Terrorism: the painful parallels
While the ideologies espoused by terrorists representing both far-right white supremacists and radical Islam might claim to be diametrically opposed, the grim irony is that there are ugly parallels between the two.
Both have no regard for human life, as witnessed by recent events covered in this month’s issue of Asian Affairs: the March 15 murders of fifty worshippers at two Christchurch mosques during Friday prayers, and the February killing of over forty soldiers in an Indian military convoy in the Pulwama district of Jammu and Kashmir, claimed by the jihadist terror group Jaish-e-Mohammed (Army of Mohammed), which led to a tense stand-off between India and Pakistan. This is not to mention the countless atrocities committed over the years by so-called Islamic State (or Daesh), whose caliphate may now have been defeated, but whose brutal interpretation of Islam lives on.
Each brand of terrorist asserts a justification for its actions. Christchurch killer Brenton Tarrant claimed his motivation was ‘to take a stand to ensure a future for my people’, while for Jaish-e-Mohammed, the primary motive is to separate Kashmir from India and merge it into Pakistan. Daesh justifies its brutality as fitting punishment against the West for its behaviour towards Muslims – despite so many of its victims being Muslims themselves.
Another parallel seems to be a limited understanding of the societies, history or faith they purport to defend, with many violent Islamists showing little comprehension of the true tenets of their faith, and the likes of Tarrant displaying scant knowledge of white colonial history.
The internet is a powerful tool for terrorists of every hue, used for recruitment, spreading propaganda and gathering finance. Tarrant wrote and posted online a ranting document to explain his actions and, like Daesh and other extremist groups, made use of online sources of revenue and cryptocurrency.
It is not always easy to agree on what constitutes a terrorist, especially given the old adage ‘one man’s terrorist is another man’s freedom fighter’. According to international laws and principles, terrorism is distinguished from guerilla warfare by its targets, which are generally non-military. But is there ever a legitimate reason for political violence?
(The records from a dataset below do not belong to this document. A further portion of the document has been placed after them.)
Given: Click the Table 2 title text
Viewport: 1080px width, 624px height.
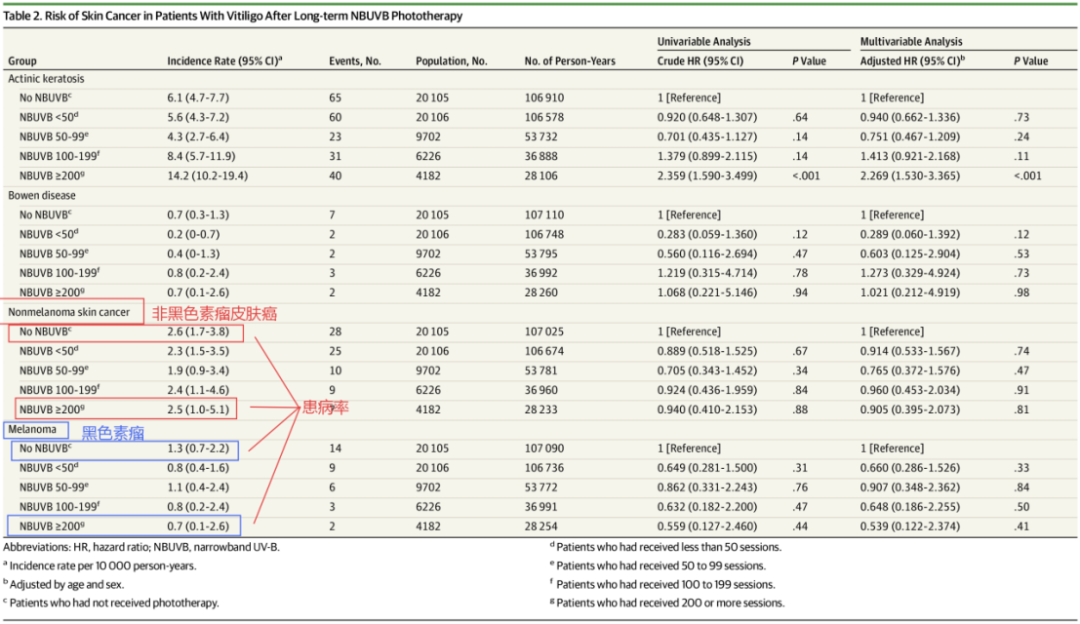Looking at the screenshot, I should (234, 17).
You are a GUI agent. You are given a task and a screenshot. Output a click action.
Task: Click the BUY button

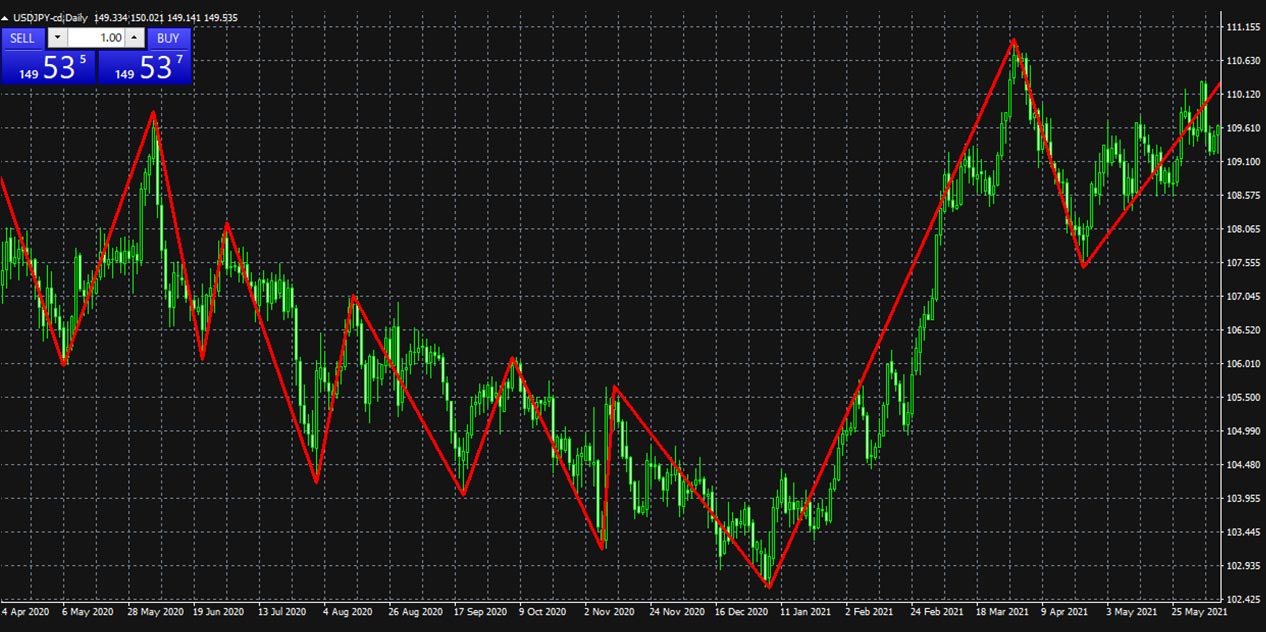pos(168,38)
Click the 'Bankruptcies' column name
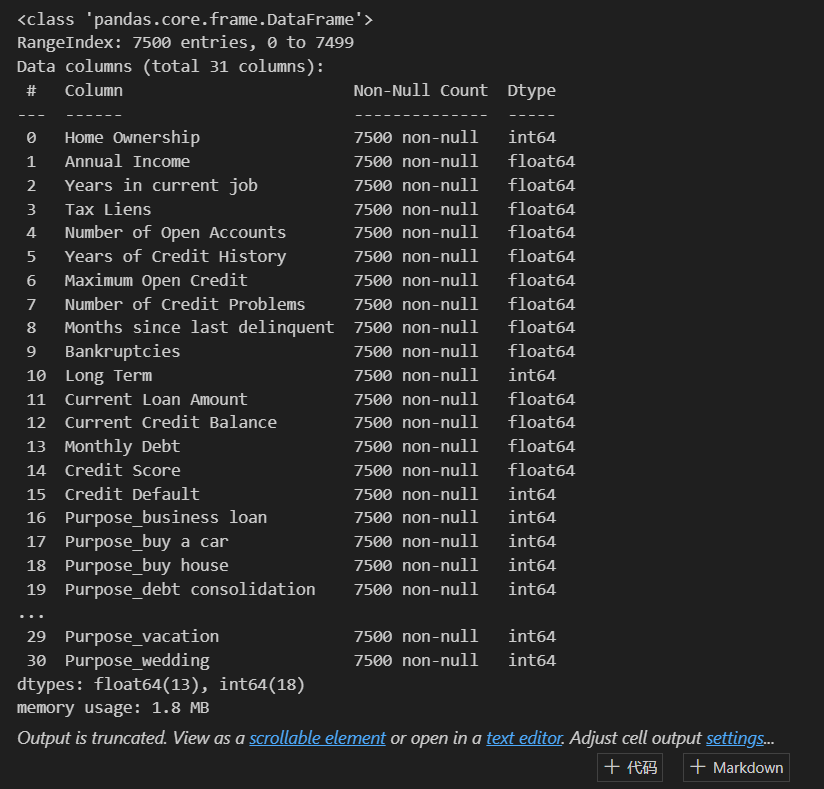Image resolution: width=824 pixels, height=789 pixels. 122,351
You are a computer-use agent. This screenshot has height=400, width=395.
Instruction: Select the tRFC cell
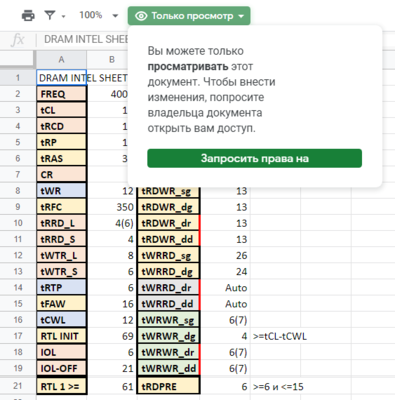click(x=61, y=207)
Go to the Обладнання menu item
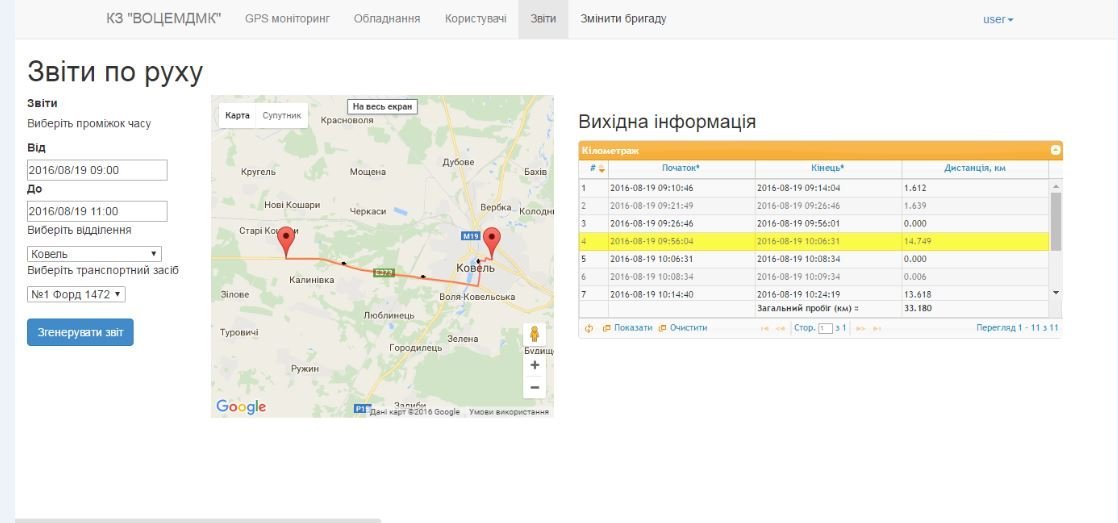1118x523 pixels. pos(386,19)

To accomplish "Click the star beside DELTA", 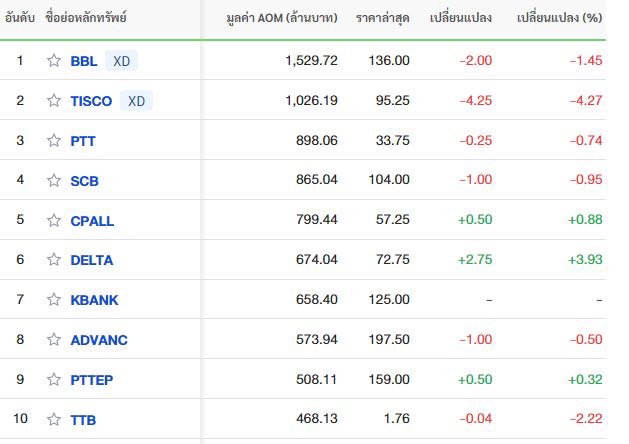I will pos(54,260).
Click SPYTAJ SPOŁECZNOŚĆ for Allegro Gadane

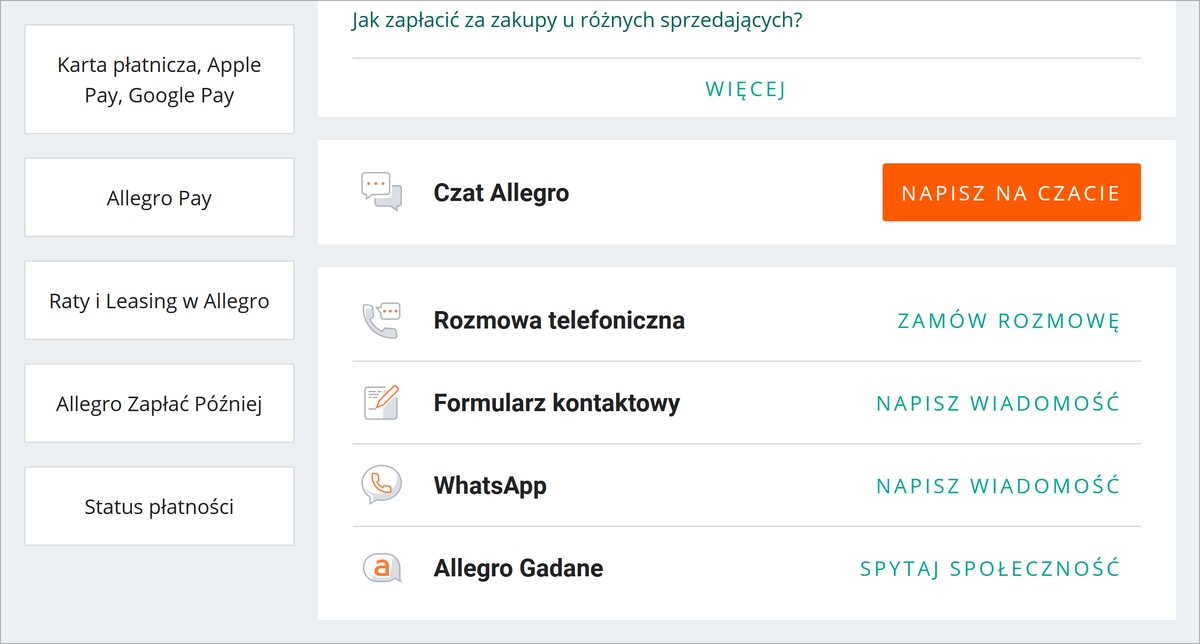(990, 569)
Surely freedom fighters do not need to terrorise people, whether military or civilian, into seeing their perspective, unless they have absolutely no recourse to the law.
With the raw emotion that is aroused by acts of terrorism, whatever their goal and whoever the perpetrators or victims, mainstream politicians across the world have a duty to respond without using vicious, hate-filled rhetoric, as Turkish president Recep Tayyip Erdogan did when he threatened to fend off any hostile Antipodean visitors, ‘some in coffins’, if they threatened Turkey.
All of them could learn from the rational, compassionate and measured response of New Zealand’s prime minister Jacinda Ardern. ‘They are us,’ she said of the victims whom Tarrant had tried to deny as ‘other’. She swiftly labelled the act ‘terrorism’ and mourned the dead alongside Muslim leaders and those of other faiths.
Whatever our political goals or religious beliefs, if we can all see each other as ‘us’ rather than ‘them’, we will have gone some way to weakening the power and the pain of terrorism.